By Celia Strong
As Thanksgiving Day rapidly approaches, I’m sure there are knots in many stomachs — just looking at mile long lists of what still has to get done before “THE” day can lead some to think it’s too close. There is no way to avoid its coming. The only options at this point are to dig in and do what has to be done, or change your plans. All of a sudden the invitation to go to your old aunt’s house is looking better. Or, my favorite, making a reservation at a restaurant, giving up all the cooking and cleaning. (But then there are no leftovers, so maybe not a great option.)
Whatever you end up doing, make sure you have plenty of wine. It helps while you’re cooking, eating, cleaning up, waiting to leave to go home (or the opposite, waiting for everyone to leave your house so you can relax). You know you need it. This week we’ll review a list of whites, and we’ll come up with reds for next week. Then all you have to do is count how many bottles you need and get them home.
Here are some recommended white wines for Thanksgiving, in alphabetical order, so choose the favorites that will best compliment your meal.
Borsao White ($7.99). A Spanish white that is medium bodied and neutral enough in its flavors to pair well with all the flavors and textures that are a part of this meal. We all tend to eat too much — not because we’re gluttons, but because there are just too many choices, too many good foods. This wine is made from a grape called Macabeo. Just try and tell me saying that several times won’t be fun during your holiday dinner. Or try “Viura,” another name for the same variety. The vines are 25 to 30 years old; the wines are medium bodied, smooth yet dry, minerally with stone fruit flavors. Perfect.

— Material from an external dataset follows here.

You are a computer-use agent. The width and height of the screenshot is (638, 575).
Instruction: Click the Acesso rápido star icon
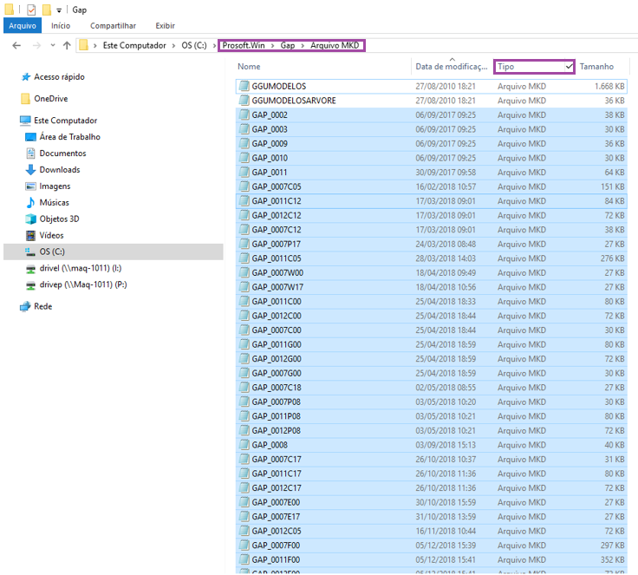tap(24, 77)
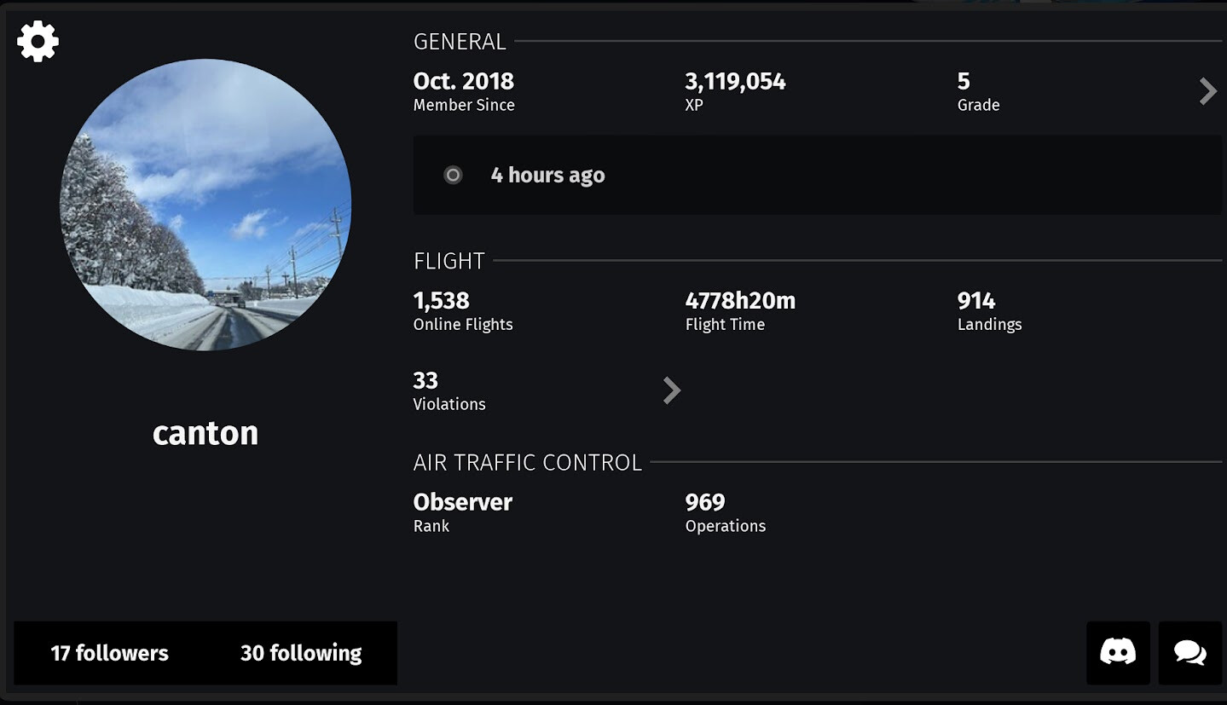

Ferrari Carano Bella Luce ($13.99) A California blend of 11 varieties — some we’ve heard of and drunk often, some we’ve never heard of and have no way of knowing if we have or haven’t ever drunk them. Together, though, they make a lovely wine. A very unique wine, probably why I like it so much. Also, this is one of the far better pairings for a turkey dinner. Clean, crisp, fruity and refreshing. This wine can be drunk very cold, if that’s how you like it, with turkey, white and dark meat, ham, sweet potatoes, broccoli casserole.
Hecht & Bannier Côtes de Provence Rosé ($19.99) For sure we have to include a wine for ham. It’s that old “pink wine for pink meat” thing. This Côtes de Provence wine is excellent with ham, but why save it just for that? Turkey, duck and pheasant all will go well with it also. It has mild strawberry and red currant flavors, great dryness and acidity, smooth textures and beautiful, beautiful rosé color. A holiday in a glass if I ever saw one.

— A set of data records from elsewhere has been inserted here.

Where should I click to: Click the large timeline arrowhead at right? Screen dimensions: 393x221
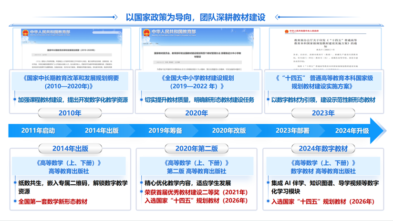point(378,131)
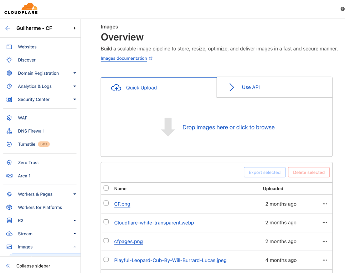Expand the R2 dropdown
The height and width of the screenshot is (273, 345).
tap(74, 220)
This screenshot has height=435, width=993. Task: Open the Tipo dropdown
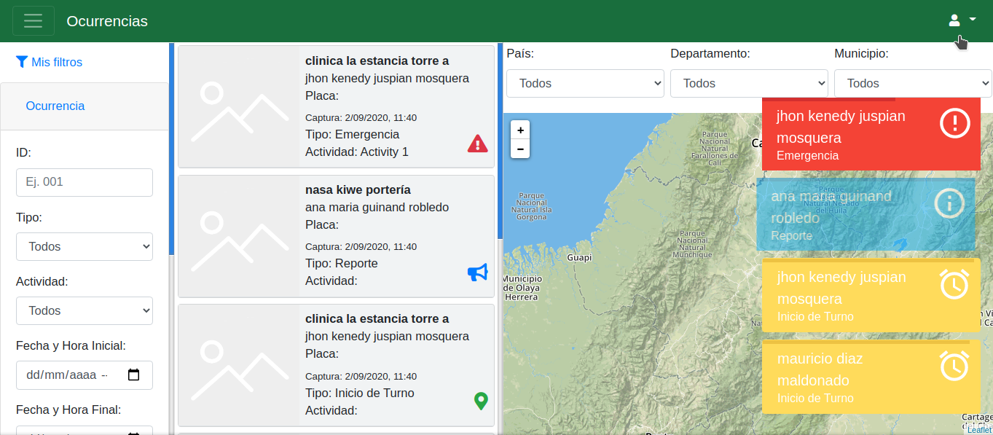click(85, 247)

Marc Roman Terret ($6.99) A “more than its price leads you to expect” wine. It doesn’t happen often, but once in a while a wine comes in at an unexpectedly good price. And we all ask “Why?” Well, who cares! It’s a great wine for the price and our job is to know when to use it. Like when you have a crowd of people, some who know nicer wines than others. But you can’t buy separate bottles for everyone and that’s when the Marc Romans come out. Terret is a dry white variety with less puckery acidity than Sauvignon Blanc and Pinot Grigio, and less weight and oakiness than Chardonnays. Add in their red wine (Malbec) and their Rosé (Syrah) and you’ve got the whole day covered. And your budget safe.
Pierre Sparr Pinot Blanc ($14.99) One of my favorites, all year long. This is by far one of the best food wines. Ever. Which shows you what can be the problem with reviewing wines for special occasions — I like them all anyhow. And the few that make the “Last Chance” list are always really good ones. Pinot Blanc is related to Pinot Noir and Pinot Gris/Grigio. More green-colored skin. A pretty full-bodied white, without oak, that for a long time was thought to be related to Chardonnay. And it fills in nicely for a Chardonnay. For a turkey dinner, or ham, or duck, or whatever, an Alsatian Pinot Blanc, like this one, is a great choice. More neutral than a Chardonnay, so it blends with the foods’ multiple flavors better.

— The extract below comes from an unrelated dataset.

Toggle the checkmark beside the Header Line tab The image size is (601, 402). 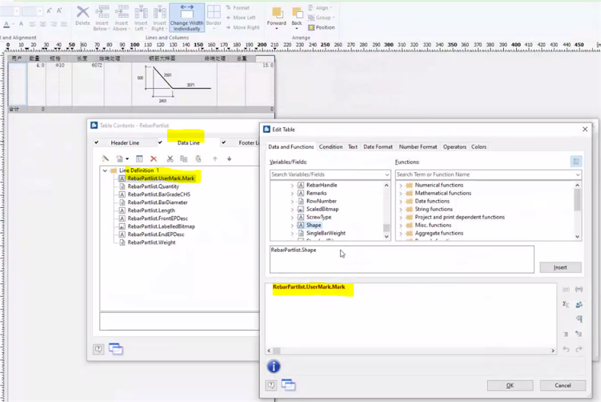point(97,143)
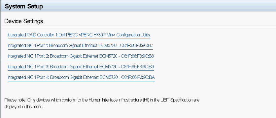
Task: Select the NIC with MAC ending 9C:BA
Action: point(81,77)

Stags Leap Wine Cellars Sauvignon Blanc ($19.99) A Napa County wine, with all the history and prestige to go with it. A stellar winery, known possibly more for their reds than whites, but when you’re good, you’re good. A full-bodied white with ripe pear, melon, herb flavors and hints of baking spice and vanilla from some oak aging. Made to really go with a big meal. Which is, I think, what we’re talking about?
It’s really difficult to come down to a final choice for the right holiday wine. I suppose budget is part of what each of us will drink. How well what we like to drink is shared with our family and friends at the table. A lot of thought is involved. And, we still have red wines to consider. Here’s my proposal: This week think over your whites. Choose two or three to taste one last time, if you can’t narrow it down to one final winner. Write down your choice when you make it, and put it in a safe place. Next week, do the same with reds. That way you will have decisions made days ahead of time, and that means you can relax and have a nice holiday. Enjoy.
All these wines can be found at Bill’s Liquor on Lady’s Island.